La chanson de l'ara
A travers les barreaux de l’ignoble fenêtre,
J’observe le soleil qui comme tous les jours,
Plonge sur l’horizon en jetant sur la cour,
Les ombres de la nuit, avant de disparaître.
Je vais compter le temps dans les rumeurs du soir,
Un nombre capricieux de minutes pesantes,
Qui au gré des clameurs s’en vont agonisantes,
Lambeaux de vie inutiles et accessoires.
Les murs de ma prison s’enflamment du couchant,
Estompant un instant les gris de ma cellule,
Se prenant de couleurs l’instant d’un crépuscule,
Je sens la liberté, elle est à bout touchant,
Juste en fermant les yeux, respirer son parfum,
La toucher, lui parler, m’éloigner avec elle,
Partir sur les chemins, partir à tire d’aile,
Pour sillonner toujours de longs chemins sans fin.
Mais la nuit de nouveau me terrasse et m’entoure,
Dessinant ça et là de nouvelles figures,
Chimères obscures de bien mauvaise augure
Cauchemars épanouis aux incertains contours.
Au-delà des barreaux j’imagine le monde,
Que je n’ai jamais vu autrement qu’en image,
Punaisée devant moi, sur ce vieux mur sans âge,
Un océan sans fin où un orage gronde,
Trois îlots de verdure, un quai de pierres noires,
Un navire fumant de méchantes volutes,
Recrachant sur la cale un chapelet hirsute,
De quidams enchaînés marchant au purgatoire.

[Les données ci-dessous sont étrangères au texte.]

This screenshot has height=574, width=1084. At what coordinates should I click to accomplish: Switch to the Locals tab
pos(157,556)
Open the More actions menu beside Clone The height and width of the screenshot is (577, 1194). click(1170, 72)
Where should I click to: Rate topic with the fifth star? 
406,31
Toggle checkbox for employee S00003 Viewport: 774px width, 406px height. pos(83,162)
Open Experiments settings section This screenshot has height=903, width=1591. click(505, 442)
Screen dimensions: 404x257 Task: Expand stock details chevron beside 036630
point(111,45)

| | Les regards sont perdus, et les fers aux poignets,
Je les vois haleter, passant le cimetière,
Les visages marqués sous les coups des cerbères,
Ils sont sous les palmiers, ils sont tous résignés.
Je peux lire le nom du monde du dehors,
Lettres rouges debout comme des sentinelles :
Aux îles du salut, réclusion criminelle.
Je jalousais ces gueux pourtant voués à la mort.
J’ai maudit cette cage, injuriant ces barreaux
Je me sais enfermé une corde à la patte,
Nous avons eux et moi condition bien ingrate,
Bagnards ou perroquet, portons notre fardeau.